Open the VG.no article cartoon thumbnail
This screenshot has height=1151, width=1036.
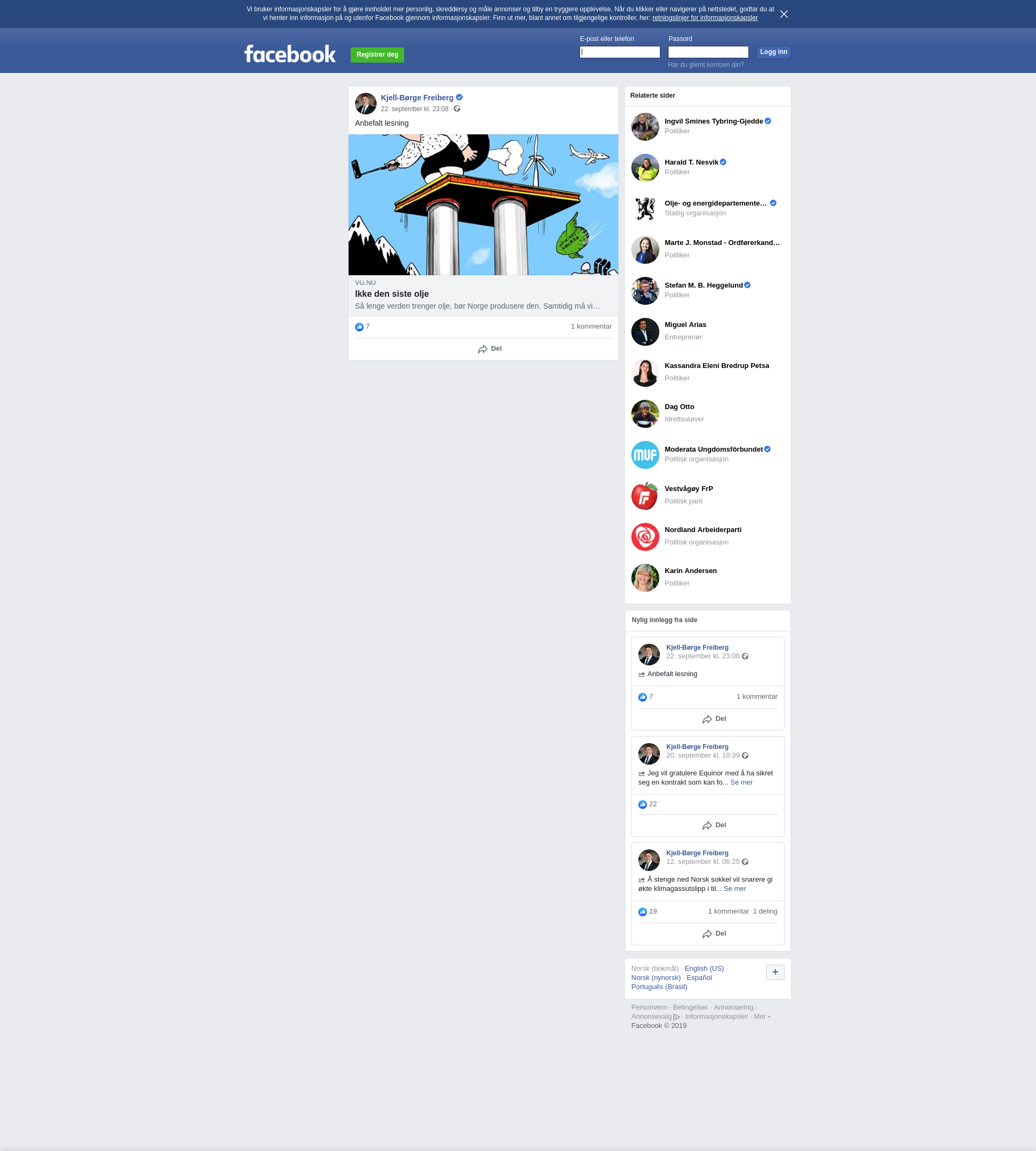pos(483,205)
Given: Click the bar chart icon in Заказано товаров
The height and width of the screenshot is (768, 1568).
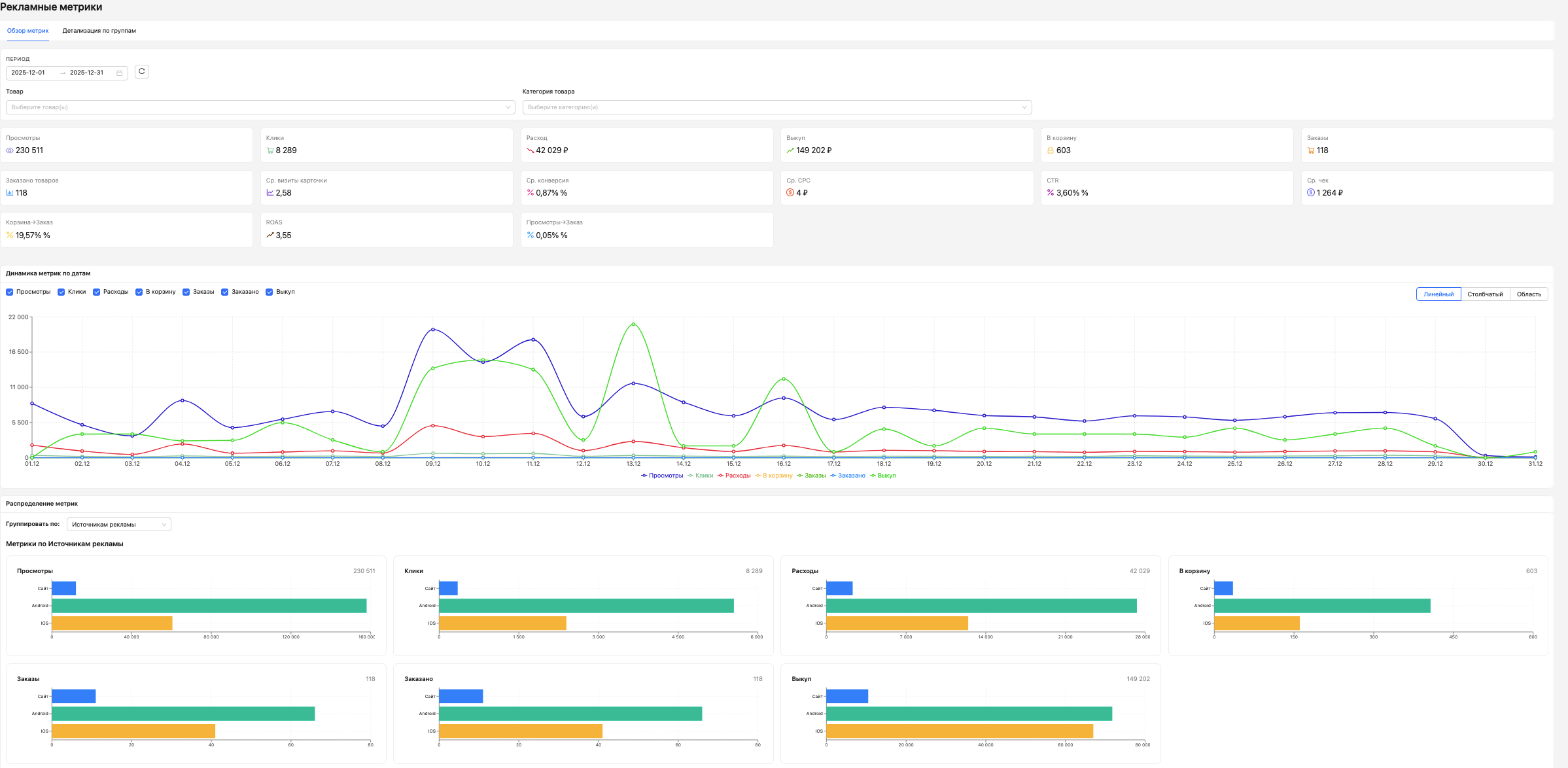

* Exercise goal:
Drop the images and quote the entries word for word.

* Answer to this exercise:
Open the VG.no article cartoon thumbnail
This screenshot has height=1151, width=1036.
pos(483,205)
Given: Click the bar chart icon in Заказано товаров
The height and width of the screenshot is (768, 1568).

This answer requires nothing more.